In general, survey respondents tended to underestimate how much home values would grow in 2014 – particularly in metros that ended up growing very quickly (figure 1, left side). Average expected home value growth was lower than actual home value growth in all 20 metros.[1] Denver and Miami residents were farthest off, while respondents in Boston and San Diego did pretty well.
Respondents’ expectations appear to be more strongly rooted in history. When we compare expected home value growth from our January 2014 survey with our full history of home value growth in each community, the relationship is much stronger and somewhat less downwardly biased (figure 1, right side).[2]

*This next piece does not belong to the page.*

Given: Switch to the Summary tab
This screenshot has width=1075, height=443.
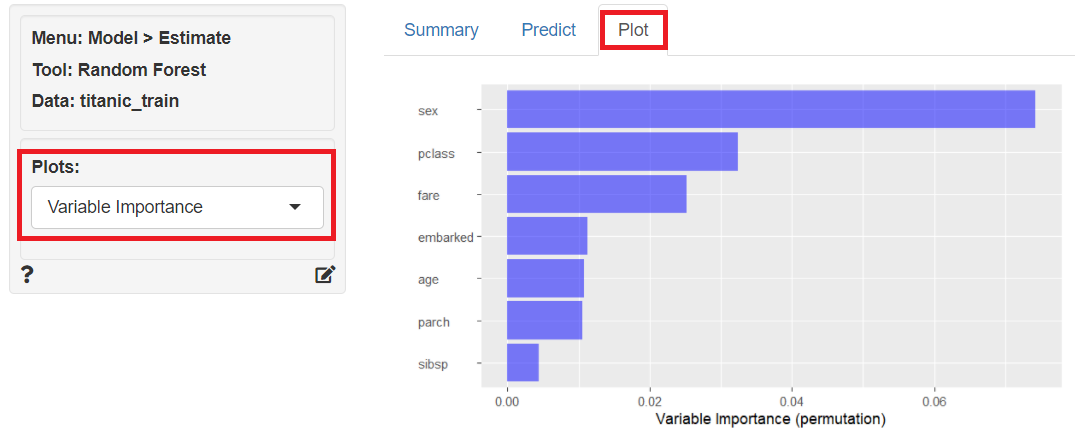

Past Performance, Future Results?
Economists like to warn consumers that when it comes to forecasts, past performance is not necessarily an indicator of future results. But the results of Zillow’s Housing Confidence Survey show that consumers are not always heeding these warnings when forming their own expectations about the future.
While past trends can be a good guide to future movements – particularly for assets like housing, where prices tend to be “sticky” – expectations based on past experience often fail to catch big swings in markets. When markets are rising quickly (as they have during the recent housing recovery), consumers tend to underestimate the increase. When markets are falling quickly (as they did during the housing crash), consumers tend to underestimate the fall.

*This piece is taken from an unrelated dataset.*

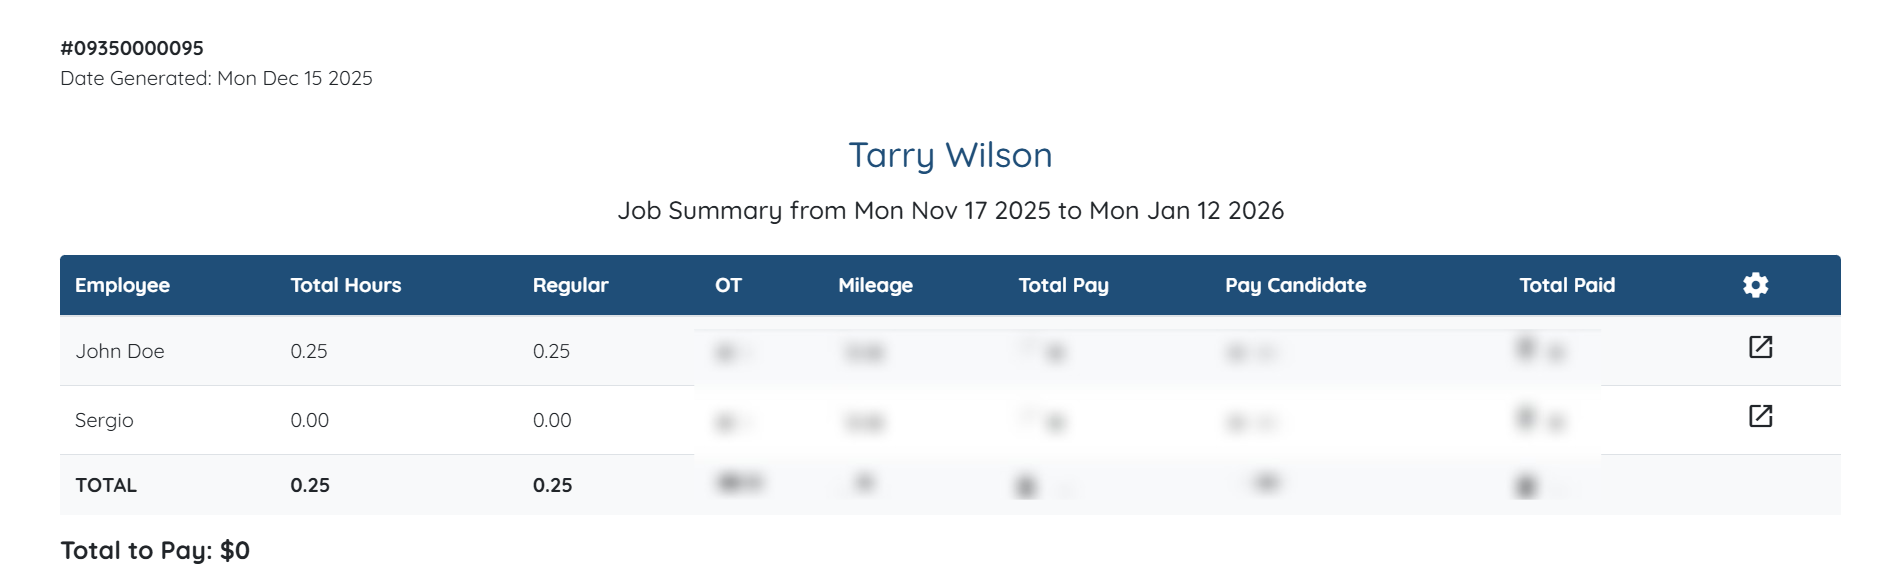Viewport: 1898px width, 587px height.
Task: Click the Employee column header
Action: (x=122, y=285)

And it may be easy to criticize consumers’ forecasts, but professionals aren’t much better. The 110 experts surveyed in the January 2014 Zillow Home Price Expectations Survey said they expected the U.S. Zillow Home Value Index to increase 4.5 percent in 2014, on average. Among only the most optimistic quartile of survey respondents, the average expectation was 5.6 percent.[3] Our own Zillow Home Value Forecast called for a 4.8 percent rate of appreciation.
In the end, the U.S. Zillow Home Value Index rose 6.6 percent for the year ending December 2014. Similar to the non-experts, the experts – even the most optimistic experts – underestimated home value growth in 2014.
On the metro level, our own Zillow Home Value Forecasts from a year ago performed modestly better than respondents in the Zillow Housing Confidence Index (figure 2). Average errors – the difference between the forecast and what actually happened – were slightly smaller and slightly closer together for Zillow’s forecasts compared to the errors associated with survey respondents’ forecasts. On average across the 20 metros in the survey, Zillow’s forecasts were 3 percentage points off. Zillow Housing Confidence Index respondents were, on average, 4 percentage points off.
When regressing actual home value growth on the two sets of forecasts, the Zillow forecasts have some modest predictive power, while the consumer expectations have essentially no significant predictive value.[4]
So if the forecasts were off in this case, is there value at all in polling consumers (and, to a lesser extent, experts) about their expectations for future home value growth? While such statistical nihilism can be appealing when faced with large forecast errors, forming, evaluating and refining our expectations about the future is necessary for any number of forward-looking decisions that shape peoples’ lives. And while it can be intuitively simplistic, anchoring our expectations in the past, as consumers tend to do – particularly the recent past – can be deeply misleading.
[1] Mean error of 4.0 percentage points.
[2] Mean error of 1.3 percentage points.
[3] Grant Thrall, President of the American Real Estate Society, holds the distinction of submitting the best forecast in January 2014. His forecast for ZHVI growth in 2014 was 6.7 percent.
[4] In a simple linear regression, the ZHCI survey expectations are not significant and the regression has an adjusted R-squared of 3.9 percent while the ZHVI forecasts were statistically significant with a 95 percent confidence interval and the regression has an adjusted R-squared of 20.1 percent.